**SET TASK A:** Write out everything from "WILKINS, Roy (1901-1981)" down to "Clayton Powell." in the oral history listing, word for word.
**SET TASK B:** Return the lines of the records from the one containing "Продукция - топливо (193, 216)" down to the end of the records, unchanged and including both ends.
--- START DOCUMENT SEGMENT ---
WILKINS, Roy (1901-1981) RJB
550
Executive director, National Association for the Advancement of Colored
People (NAACP). Discusses origin and objectives of NAACP. Recalls when
he came to the national office. Remembers outstanding persons with Association
including W. E. B. DuBois, Walter White, Thurgood Marshall. Discusses organization's
role in improving working conditions for Blacks, Montgomery bus boycott,
voter registration, sit-in movement, school desegregation, civil rights
legislation, A. Philip Randolph's planned March on Washington, 1941; challenge
of Mississippi Freedom Democratic Party at the 1964 Democratic National
Convention. Explains why he opposed Black Power slogan. Comments on Adam
Clayton Powell.
Interviewer: Robert Wright
Dates: April 29, 1970 and May 5, 1970
Format: Transcript, 89 pages; tape not available
Restrictions: Standard
WILKS, Gertrude (1927- ) RJB 461
Founding member, Mothers for Equal Education, Palo Alto, California. Discusses
origin and activities of her group, which was formed to secure better education
for Black students. Recalls her "sneak-out program" in which
students from her community lived in other areas and attended schools there
for a period of time. Discusses Nairobi High, a private school she organized
for Blacks, initially with volunteer staff and community funds.
Interviewer: Robert E. Martin
Date: July 28, 1969
Format: Transcript, 95 pages; tape not available
Restrictions: Standard
WILLIAMS, Franklin H. (n.d.) RJB
632
President, Phelps-Stokes Fund. Former U. S. ambassador to Ghana. Former
civil rights attorney, National Association for the Advancement of Colored
People (NAACP). Describes the racial climate and identifies Black issues
on the West Coast during the 1950s. Discusses his terms as San Francisco
NAACP president and as California's assistant attorney general. Recalls
his involvement in Republican Party politics during the Stevenson/Eisenhower
race. Explains how and why he was later lured to Washington to help set
up the Peace Corps, serving as its African regional director; and from
there to serve as member of the U.S. delegation to the United Nations.
Describes his duties, challenges, and achievements in both roles. Discusses
his ambassadorship to Ghana: how he lobbied for the job, the Ghanaian economic
and political climate, his impressions of and encounters with president
Kwame Nkrumah, and his observations of the coup that overthrew Nkrumah.
Notes that attempts on Nkrumah's life began soon after Nkrumah announced
plans to visit North Viet Nam to help negotiate resolution of the Viet
Nam War. Appraises Nkrumah's effectiveness and shortcomings. Comments on
the CIA's presence in Ghana and disputes the American media's accounts
of the coup. Explains why he left foreign service to head Columbia University's
Urban Center; notes the Center's purpose and programs. Identifies his pet
projects at Phelps-Stokes and discusses the foundation community's support
for civil rights efforts. Traces the evolution of the Black struggle for
civil rights and equal opportunity. Discusses the conditions in America's
urban ghettos and offers solutions to urban crises. Offers general comments
on the War on Poverty, the War in Viet Nam, New York City Black politics,
and on improving communication and unity among Blacks.
--- END DOCUMENT SEGMENT ---
--- START MATERIAL FOR THIS TASK ---
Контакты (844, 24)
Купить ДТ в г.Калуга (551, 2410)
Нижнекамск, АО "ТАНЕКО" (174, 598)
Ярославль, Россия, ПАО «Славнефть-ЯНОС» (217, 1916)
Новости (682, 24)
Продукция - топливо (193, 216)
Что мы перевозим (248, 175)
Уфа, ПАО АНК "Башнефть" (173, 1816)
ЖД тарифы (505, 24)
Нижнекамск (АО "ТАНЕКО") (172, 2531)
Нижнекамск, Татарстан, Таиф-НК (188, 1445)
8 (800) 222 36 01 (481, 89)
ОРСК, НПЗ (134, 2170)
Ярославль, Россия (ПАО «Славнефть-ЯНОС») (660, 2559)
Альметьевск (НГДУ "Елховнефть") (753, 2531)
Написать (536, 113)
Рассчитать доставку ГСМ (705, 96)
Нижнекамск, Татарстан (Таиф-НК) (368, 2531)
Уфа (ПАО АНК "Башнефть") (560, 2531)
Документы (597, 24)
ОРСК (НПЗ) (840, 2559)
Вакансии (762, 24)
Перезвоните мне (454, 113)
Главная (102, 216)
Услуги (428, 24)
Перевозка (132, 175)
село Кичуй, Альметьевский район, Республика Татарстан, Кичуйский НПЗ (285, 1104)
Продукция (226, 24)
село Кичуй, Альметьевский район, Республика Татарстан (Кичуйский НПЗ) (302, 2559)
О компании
--- END MATERIAL FOR THIS TASK ---
**FINISHED ANSWER A:**
WILKINS, Roy (1901-1981) RJB
550
Executive director, National Association for the Advancement of Colored
People (NAACP). Discusses origin and objectives of NAACP. Recalls when
he came to the national office. Remembers outstanding persons with Association
including W. E. B. DuBois, Walter White, Thurgood Marshall. Discusses organization's
role in improving working conditions for Blacks, Montgomery bus boycott,
voter registration, sit-in movement, school desegregation, civil rights
legislation, A. Philip Randolph's planned March on Washington, 1941; challenge
of Mississippi Freedom Democratic Party at the 1964 Democratic National
Convention. Explains why he opposed Black Power slogan. Comments on Adam
Clayton Powell.

**FINISHED ANSWER B:**
Продукция - топливо (193, 216)
Что мы перевозим (248, 175)
Уфа, ПАО АНК "Башнефть" (173, 1816)
ЖД тарифы (505, 24)
Нижнекамск (АО "ТАНЕКО") (172, 2531)
Нижнекамск, Татарстан, Таиф-НК (188, 1445)
8 (800) 222 36 01 (481, 89)
ОРСК, НПЗ (134, 2170)
Ярославль, Россия (ПАО «Славнефть-ЯНОС») (660, 2559)
Альметьевск (НГДУ "Елховнефть") (753, 2531)
Написать (536, 113)
Рассчитать доставку ГСМ (705, 96)
Нижнекамск, Татарстан (Таиф-НК) (368, 2531)
Уфа (ПАО АНК "Башнефть") (560, 2531)
Документы (597, 24)
ОРСК (НПЗ) (840, 2559)
Вакансии (762, 24)
Перезвоните мне (454, 113)
Главная (102, 216)
Услуги (428, 24)
Перевозка (132, 175)
село Кичуй, Альметьевский район, Республика Татарстан, Кичуйский НПЗ (285, 1104)
Продукция (226, 24)
село Кичуй, Альметьевский район, Республика Татарстан (Кичуйский НПЗ) (302, 2559)
О компании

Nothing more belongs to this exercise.